[Excerpt to read]
>> Start
On 3/30/22 16:07, Dumitru Ceara wrote:
> On 3/30/22 15:08, Ilya Maximets wrote:
>> On 3/21/22 11:45, Dumitru Ceara wrote:
>>> Hi Ilya.
>>>
>>> On 3/10/22 23:33, Ilya Maximets wrote:
>>>> Clustered OVSDB allows to use DNS names as addresses of raft members.
>>>> However, if DNS resolution fails during the initial database read,
>>>> this causes a fatal failure and exit of the ovsdb-server process.
>>>>
>>>> Also, if DNS name of a joining server is not resolvable for one of the
>>>> followers, this follower will reject append requests for a new server
>>>> to join until the name is successfully resolved. This makes a follower
>>>> effectively non-functional while DNS is unavailable.
>>>>
>>>> To fix the problem relaxing the address verification. Allowing
>>>
>>> s/relaxing/relax/
>>>
>>>> validation to pass if only name resolution failed and the address
>>>> is valid otherwise. This will allow addresses to be added to the
>>>> database, so connections could be established later when the DNS
>>>> is available.
>>>
>>> This sounds reasonable to me.
>>>
>>>>
>>>> Additionally fixing missed initialization of the dns-resolve module.
>> End
[Information provided]
>> Start
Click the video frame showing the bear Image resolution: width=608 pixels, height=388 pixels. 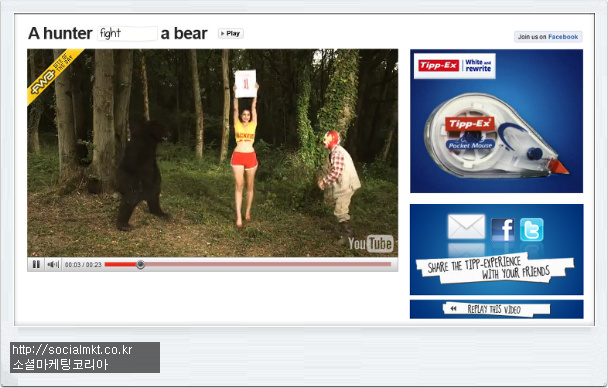pyautogui.click(x=212, y=153)
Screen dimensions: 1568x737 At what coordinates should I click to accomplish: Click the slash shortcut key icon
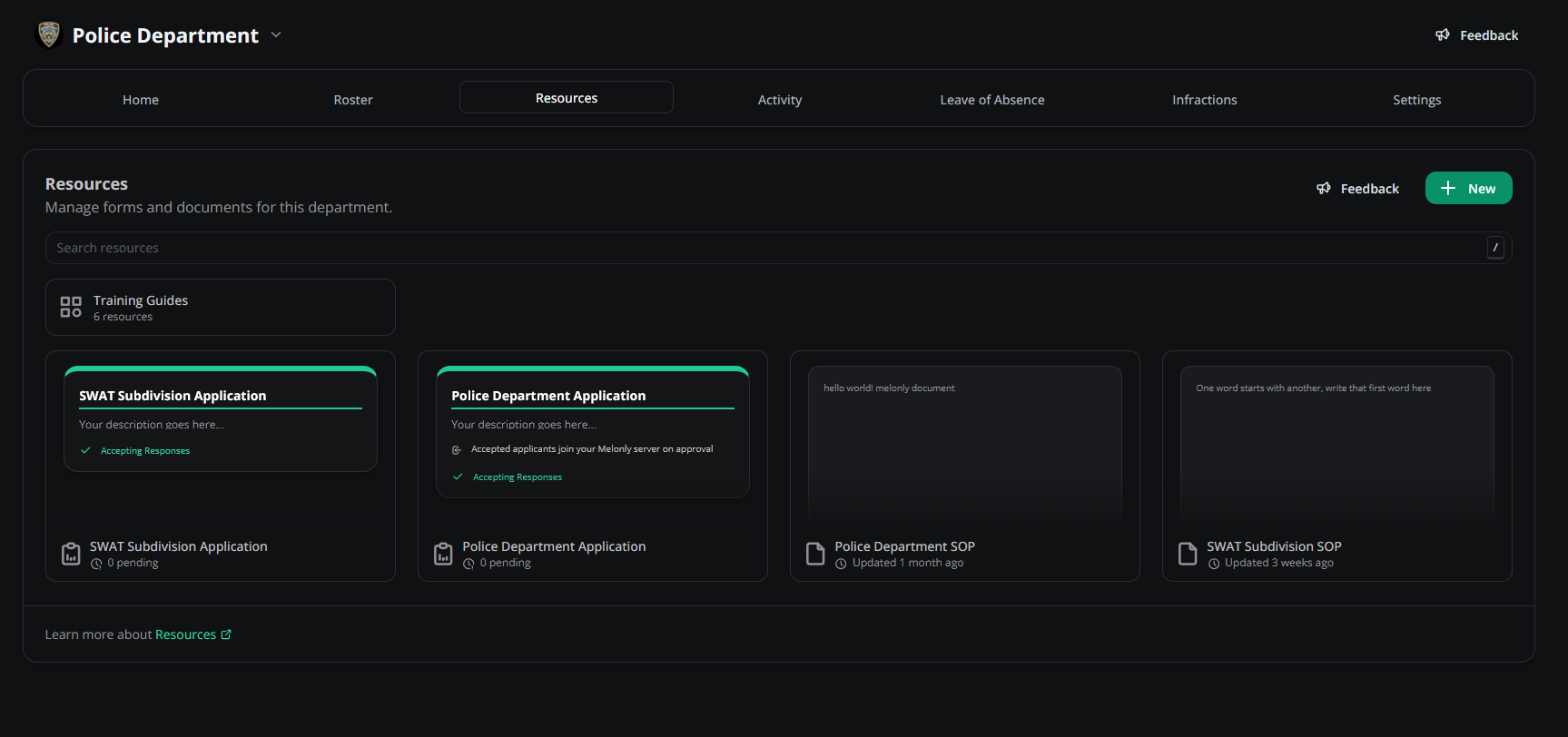(x=1495, y=248)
>> End
[Task details]
List every date-and-time stamp that appears in the OVSDB email thread.

[Finished task]
3/30/22 16:07
3/30/22 15:08
3/21/22 11:45
3/10/22 23:33